Hard to make out detail in the dark. We were outside a small stone farmhouse with no lights showing. The land around felt empty. I had a sense of deserted fields, remnants of dry stone walls. No cattle, no sheep, nothing.
“Get her inside,” the Hunter said, not looking at me.
The farmhouse was L-shaped, low-ceilinged, damp, furnished with junk-shop crap from what looked like the 1930s. A dark wood bookcase with no books. A green couch you didn’t want to sit on. An armchair with stuffing coming out like ectoplasm. A faded floral carpet. All the curtains were closed. They lit a log fire in the stone hearth. My shins ached. Wolf in my finger- and toenails like the dull biting shock you get from an electric cattle fence.

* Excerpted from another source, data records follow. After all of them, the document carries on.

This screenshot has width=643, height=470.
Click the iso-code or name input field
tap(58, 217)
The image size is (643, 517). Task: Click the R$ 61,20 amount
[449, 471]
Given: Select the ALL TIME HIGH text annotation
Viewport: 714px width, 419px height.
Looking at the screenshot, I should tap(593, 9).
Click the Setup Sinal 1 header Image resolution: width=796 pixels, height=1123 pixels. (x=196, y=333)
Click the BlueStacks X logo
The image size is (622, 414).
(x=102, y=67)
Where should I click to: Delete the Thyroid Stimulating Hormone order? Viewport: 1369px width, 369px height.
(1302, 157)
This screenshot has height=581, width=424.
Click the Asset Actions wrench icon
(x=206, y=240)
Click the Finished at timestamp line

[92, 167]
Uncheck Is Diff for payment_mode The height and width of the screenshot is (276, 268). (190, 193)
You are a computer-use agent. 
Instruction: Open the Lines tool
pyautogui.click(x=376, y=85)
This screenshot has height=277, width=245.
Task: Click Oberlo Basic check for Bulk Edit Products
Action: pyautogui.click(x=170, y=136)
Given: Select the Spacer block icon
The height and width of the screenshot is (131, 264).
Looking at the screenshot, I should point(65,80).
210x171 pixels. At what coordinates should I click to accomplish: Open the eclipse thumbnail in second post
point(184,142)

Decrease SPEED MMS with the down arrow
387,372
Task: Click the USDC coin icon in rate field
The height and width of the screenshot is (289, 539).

“I suppose it’s pointless me asking what’s happening?” I said to the motorcyclist, when the Hunter was out of earshot.
“ ’Fraid so, miss,” he said, with the diamond smile and alert friendly green eyes. His curly hair was surfer two-tone, blond and brown.
“Or how long I’m going to be held here?”
“I wish I could tell you, I really do. Try not to worry about it.” He was tearing the cellophane off a pack of Marlboro. Poulsom had forbidden me cigarettes and booze, but since his reign was over …
“Any chance of bumming one of those?”
We lit up. “Thanks,” I said. “Now all I need is a bottle of Jack Daniel’s. Maybe you could have a quick rootle arou—”
“Carter,” the Hunter said. The motorcyclist turned. “Outside. Check Poulsom in an hour. If he’s not quiet when he wakes up, give him another shot.”
When the motorcyclist—Carter, evidently—had gone, the Hunter approached me on the couch. I thought, excruciatingly, of myself jerking off in my cell. In the dark, yes, but there must have been infrared. A terrible feeling of disgust came over me. He put his hand in his pocket and pulled out a roll of duct tape. “You can agree to keep quiet—silent in fact—or I can stick this over your mouth. It’s up to you. You won’t be given the choice again.” The space between us held information. He was up against a higher authority. He was restricted. Whatever he was capable of, he wasn’t capable of it yet . And there was, no mistake—the curryish stink of it came off him—fear. It was causing him trouble, that he could be afraid of a woman. It didn’t compute. He had to keep reminding himself this wasn’t a woman, this was a monster .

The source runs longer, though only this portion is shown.